PROMPT:
Copy out each line of the data below in which the string "computer" appears.

Stored items
+ + +
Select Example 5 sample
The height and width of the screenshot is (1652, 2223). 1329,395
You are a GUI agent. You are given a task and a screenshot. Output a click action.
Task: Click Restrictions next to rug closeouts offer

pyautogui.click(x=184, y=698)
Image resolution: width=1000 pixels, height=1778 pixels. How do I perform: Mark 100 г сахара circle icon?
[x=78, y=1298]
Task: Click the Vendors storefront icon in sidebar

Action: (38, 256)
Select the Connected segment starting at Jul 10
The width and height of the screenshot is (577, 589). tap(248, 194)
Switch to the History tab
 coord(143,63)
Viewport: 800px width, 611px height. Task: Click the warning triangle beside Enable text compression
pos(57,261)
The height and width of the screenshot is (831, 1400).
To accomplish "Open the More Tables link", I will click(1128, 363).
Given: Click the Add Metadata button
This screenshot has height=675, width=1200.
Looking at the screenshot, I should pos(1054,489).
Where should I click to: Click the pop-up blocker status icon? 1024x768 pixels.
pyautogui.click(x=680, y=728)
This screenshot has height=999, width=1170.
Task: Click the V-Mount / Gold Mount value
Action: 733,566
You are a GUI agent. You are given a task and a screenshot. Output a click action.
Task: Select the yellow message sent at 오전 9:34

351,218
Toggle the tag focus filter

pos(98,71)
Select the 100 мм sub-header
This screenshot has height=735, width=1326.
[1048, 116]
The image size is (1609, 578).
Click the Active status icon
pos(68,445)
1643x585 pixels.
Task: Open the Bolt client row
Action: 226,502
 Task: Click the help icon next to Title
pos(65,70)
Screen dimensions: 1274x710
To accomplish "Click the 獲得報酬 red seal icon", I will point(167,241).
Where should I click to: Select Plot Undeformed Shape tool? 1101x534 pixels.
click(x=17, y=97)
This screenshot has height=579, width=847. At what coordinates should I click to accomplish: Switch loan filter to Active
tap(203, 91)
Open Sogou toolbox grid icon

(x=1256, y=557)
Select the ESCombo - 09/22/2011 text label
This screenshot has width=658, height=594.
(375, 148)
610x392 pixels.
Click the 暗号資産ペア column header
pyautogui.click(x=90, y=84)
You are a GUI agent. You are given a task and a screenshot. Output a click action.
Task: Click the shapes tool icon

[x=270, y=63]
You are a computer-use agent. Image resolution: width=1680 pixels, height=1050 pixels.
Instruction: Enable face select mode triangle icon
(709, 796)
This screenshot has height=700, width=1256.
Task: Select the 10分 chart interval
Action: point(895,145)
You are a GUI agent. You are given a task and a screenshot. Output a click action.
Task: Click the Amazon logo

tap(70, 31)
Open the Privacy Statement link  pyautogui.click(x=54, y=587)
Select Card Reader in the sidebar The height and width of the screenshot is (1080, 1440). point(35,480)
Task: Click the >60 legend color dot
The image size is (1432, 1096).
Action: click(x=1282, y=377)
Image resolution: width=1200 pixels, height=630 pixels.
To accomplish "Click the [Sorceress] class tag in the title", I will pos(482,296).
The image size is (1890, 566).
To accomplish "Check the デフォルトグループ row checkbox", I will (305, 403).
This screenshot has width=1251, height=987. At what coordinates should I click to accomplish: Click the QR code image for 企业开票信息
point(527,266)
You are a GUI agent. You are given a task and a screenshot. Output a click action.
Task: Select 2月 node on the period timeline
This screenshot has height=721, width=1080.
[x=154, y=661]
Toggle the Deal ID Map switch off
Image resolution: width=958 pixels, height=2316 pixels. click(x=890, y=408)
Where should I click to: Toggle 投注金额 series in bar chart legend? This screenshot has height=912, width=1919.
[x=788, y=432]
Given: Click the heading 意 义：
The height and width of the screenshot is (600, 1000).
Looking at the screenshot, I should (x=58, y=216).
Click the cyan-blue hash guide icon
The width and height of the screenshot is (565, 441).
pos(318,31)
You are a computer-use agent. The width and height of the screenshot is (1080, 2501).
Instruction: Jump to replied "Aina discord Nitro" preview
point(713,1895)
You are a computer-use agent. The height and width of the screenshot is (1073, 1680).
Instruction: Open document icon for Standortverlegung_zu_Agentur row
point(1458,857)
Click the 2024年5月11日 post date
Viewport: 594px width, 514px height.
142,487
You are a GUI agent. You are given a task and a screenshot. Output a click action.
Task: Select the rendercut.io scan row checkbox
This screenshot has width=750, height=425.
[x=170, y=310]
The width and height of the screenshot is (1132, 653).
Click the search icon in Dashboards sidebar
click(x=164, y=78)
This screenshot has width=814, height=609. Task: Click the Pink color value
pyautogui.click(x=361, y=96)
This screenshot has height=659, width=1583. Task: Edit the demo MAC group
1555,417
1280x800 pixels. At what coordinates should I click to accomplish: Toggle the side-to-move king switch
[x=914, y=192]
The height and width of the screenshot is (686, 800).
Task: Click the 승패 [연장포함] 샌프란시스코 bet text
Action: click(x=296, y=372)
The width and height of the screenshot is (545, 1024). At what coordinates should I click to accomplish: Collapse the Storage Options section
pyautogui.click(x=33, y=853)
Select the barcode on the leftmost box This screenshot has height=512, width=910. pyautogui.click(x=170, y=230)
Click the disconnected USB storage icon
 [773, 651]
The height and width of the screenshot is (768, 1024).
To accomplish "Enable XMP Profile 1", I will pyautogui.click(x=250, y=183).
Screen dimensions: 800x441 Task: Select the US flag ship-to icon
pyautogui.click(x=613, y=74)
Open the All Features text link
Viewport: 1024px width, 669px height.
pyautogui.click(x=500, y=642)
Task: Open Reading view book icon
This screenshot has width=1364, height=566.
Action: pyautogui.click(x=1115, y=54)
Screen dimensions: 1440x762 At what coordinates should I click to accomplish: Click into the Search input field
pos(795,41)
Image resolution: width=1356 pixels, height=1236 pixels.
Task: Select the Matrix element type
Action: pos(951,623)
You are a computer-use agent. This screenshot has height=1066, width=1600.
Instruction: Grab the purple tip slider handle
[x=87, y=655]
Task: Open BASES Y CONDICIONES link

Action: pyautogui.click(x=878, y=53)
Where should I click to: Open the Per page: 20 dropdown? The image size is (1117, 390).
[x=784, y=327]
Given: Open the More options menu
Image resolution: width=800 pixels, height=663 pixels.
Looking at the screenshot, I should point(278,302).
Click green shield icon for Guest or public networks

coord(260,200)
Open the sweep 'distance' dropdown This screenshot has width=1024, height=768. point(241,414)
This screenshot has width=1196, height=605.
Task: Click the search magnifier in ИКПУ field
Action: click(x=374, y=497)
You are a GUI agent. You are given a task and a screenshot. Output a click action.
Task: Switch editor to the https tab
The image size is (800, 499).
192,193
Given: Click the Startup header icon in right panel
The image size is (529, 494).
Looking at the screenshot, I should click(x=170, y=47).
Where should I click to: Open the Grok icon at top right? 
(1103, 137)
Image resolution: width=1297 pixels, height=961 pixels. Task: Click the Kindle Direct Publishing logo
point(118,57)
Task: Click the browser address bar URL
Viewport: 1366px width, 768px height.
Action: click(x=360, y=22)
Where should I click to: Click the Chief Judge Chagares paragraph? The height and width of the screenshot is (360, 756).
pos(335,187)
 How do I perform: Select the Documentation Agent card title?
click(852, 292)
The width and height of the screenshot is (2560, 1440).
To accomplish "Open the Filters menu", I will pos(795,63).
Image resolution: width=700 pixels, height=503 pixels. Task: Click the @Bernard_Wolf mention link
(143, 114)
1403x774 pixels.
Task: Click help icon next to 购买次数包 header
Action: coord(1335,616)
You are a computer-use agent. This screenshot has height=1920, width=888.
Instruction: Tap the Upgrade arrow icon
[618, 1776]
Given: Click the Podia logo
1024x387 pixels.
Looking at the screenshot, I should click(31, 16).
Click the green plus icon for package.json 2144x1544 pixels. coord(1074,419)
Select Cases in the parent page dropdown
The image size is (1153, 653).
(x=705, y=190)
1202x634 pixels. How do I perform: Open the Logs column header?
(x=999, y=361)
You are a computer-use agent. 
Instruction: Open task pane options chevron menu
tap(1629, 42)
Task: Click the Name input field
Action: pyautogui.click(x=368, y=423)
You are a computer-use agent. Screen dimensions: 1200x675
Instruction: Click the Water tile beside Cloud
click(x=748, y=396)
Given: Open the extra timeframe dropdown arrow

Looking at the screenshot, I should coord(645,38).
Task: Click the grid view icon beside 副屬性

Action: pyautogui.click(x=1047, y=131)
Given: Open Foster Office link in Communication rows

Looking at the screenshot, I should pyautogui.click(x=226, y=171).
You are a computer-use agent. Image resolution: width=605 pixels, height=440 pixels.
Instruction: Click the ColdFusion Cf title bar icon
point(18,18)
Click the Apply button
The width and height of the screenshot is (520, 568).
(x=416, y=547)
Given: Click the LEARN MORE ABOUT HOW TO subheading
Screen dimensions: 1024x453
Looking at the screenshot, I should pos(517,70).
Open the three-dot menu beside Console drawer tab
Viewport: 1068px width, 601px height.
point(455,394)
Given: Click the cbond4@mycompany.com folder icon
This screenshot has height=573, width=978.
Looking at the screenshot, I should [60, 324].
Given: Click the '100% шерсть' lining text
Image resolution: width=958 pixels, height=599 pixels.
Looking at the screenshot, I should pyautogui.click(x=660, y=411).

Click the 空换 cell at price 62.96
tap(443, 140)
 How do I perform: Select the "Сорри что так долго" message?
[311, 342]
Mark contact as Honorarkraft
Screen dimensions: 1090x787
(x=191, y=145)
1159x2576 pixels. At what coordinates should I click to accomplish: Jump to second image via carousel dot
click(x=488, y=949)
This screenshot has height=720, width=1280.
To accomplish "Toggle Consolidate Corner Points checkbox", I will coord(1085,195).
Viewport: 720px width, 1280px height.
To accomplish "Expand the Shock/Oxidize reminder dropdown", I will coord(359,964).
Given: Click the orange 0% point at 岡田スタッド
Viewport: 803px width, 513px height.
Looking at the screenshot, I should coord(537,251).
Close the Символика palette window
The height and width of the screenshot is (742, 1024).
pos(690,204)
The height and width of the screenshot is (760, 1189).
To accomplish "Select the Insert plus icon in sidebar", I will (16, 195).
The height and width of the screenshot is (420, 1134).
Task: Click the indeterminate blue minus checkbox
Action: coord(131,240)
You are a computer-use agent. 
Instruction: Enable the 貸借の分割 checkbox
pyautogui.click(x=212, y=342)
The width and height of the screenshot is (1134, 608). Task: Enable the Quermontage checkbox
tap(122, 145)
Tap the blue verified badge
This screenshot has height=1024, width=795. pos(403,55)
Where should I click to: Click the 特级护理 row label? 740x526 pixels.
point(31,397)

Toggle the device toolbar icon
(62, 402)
+ + +
RESPONSE:
You are a computer-use agent. Image resolution: width=1680 pixels, height=1050 pixels.
You are a computer-use agent. The width and height of the screenshot is (1080, 2501).
You are a computer-use agent. The height and width of the screenshot is (1073, 1680).
You are a computer-use agent. This screenshot has height=1066, width=1600.
You are a computer-use agent. This screenshot has height=1920, width=888.
You are a computer-use agent. 
You are a computer-use agent. Screen dimensions: 1200x675
You are a computer-use agent. Image resolution: width=605 pixels, height=440 pixels.
You are a computer-use agent. 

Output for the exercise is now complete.